Scientific classification
- Kingdom: Plantae
- Clade: Tracheophytes
- Clade: Angiosperms
- Clade: Eudicots
- Clade: Rosids
- Order: Sapindales
- Family: Sapindaceae
- Genus: Dipteronia
- Species: D. sinensis
- Binomial name: Dipteronia sinensis Oliv.

= Dipteronia sinensis =

- Genus: Dipteronia
- Species: sinensis
- Authority: Oliv.
- Conservation status: DD

Species of flowering plant

Dipteronia sinensis is a plant species in the genus Dipteronia, endemic to mainland China, and regarded in the soapberry family Sapindaceae sensu lato after Angiosperm Phylogeny Group (APG I 1998, APG II 2003) and more recently (Harrington et al. 2005)), or traditionally by several authors in Aceraceae, related to the maples.

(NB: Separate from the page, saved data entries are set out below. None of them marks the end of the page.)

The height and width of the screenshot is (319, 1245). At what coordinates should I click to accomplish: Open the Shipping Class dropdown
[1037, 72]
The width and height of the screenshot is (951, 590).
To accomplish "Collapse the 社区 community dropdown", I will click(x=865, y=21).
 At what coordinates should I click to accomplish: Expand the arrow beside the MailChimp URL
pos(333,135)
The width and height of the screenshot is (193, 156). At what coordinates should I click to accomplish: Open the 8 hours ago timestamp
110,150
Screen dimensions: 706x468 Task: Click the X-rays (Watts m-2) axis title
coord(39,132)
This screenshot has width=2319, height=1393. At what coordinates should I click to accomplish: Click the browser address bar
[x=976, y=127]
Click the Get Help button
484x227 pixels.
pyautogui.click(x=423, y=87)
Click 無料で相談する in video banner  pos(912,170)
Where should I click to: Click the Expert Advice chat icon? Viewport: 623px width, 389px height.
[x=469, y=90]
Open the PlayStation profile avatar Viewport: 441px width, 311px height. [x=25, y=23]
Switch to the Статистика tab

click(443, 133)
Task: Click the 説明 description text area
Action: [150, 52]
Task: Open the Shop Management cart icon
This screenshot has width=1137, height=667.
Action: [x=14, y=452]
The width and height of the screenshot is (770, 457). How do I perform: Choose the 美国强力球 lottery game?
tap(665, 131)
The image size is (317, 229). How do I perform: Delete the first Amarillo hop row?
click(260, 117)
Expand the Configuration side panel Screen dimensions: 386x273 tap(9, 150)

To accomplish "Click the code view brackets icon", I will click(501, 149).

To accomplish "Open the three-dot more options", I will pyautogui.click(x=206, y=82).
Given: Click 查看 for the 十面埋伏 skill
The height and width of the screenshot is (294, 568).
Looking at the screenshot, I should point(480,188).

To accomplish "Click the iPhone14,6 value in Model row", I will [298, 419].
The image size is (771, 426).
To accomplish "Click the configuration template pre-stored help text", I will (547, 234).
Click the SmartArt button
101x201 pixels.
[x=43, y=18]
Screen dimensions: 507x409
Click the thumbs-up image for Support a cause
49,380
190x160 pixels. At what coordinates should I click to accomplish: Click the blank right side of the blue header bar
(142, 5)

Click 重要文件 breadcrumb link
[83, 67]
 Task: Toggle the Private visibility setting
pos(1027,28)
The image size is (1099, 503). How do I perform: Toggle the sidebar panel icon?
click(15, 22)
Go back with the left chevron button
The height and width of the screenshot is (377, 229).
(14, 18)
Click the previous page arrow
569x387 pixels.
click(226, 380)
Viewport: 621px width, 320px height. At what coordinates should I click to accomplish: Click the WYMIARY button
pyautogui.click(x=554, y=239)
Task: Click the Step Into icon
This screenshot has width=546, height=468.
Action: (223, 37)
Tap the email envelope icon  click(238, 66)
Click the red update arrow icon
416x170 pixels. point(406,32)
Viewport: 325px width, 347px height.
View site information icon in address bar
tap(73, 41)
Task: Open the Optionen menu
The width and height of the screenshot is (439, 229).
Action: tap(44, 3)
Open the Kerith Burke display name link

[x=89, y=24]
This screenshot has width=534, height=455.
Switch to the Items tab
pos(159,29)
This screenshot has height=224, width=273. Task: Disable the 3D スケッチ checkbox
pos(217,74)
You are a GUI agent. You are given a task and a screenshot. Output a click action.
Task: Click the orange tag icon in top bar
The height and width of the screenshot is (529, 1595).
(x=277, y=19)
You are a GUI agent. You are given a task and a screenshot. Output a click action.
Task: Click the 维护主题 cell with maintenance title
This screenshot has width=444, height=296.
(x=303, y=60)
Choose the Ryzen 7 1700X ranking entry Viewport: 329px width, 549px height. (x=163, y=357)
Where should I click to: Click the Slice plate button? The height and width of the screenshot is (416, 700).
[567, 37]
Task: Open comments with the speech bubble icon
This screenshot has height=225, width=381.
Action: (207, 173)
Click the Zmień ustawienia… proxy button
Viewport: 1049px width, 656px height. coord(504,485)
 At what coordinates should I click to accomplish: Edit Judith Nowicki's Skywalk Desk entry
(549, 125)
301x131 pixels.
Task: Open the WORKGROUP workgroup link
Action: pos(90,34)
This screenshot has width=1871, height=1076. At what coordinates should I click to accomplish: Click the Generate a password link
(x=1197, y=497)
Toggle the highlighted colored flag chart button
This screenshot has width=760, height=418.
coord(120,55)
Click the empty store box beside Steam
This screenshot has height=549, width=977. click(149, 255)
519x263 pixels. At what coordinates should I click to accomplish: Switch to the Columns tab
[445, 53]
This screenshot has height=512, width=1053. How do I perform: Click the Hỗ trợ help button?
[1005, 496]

Dipteronia sinensis is a deciduous flowering shrub or small tree, reaching 10–15 m tall.
The leaf arrangement is opposite and pinnate. The inflorescences are paniculate, terminal or axillary. The flowers have five sepals and petals; staminate flowers have eight stamens, and bisexual flowers have a two-celled ovary. The fruit is a rounded samara containing two compressed nutlets, flat, encircled by a broad wing which turns from light green to red with ripening.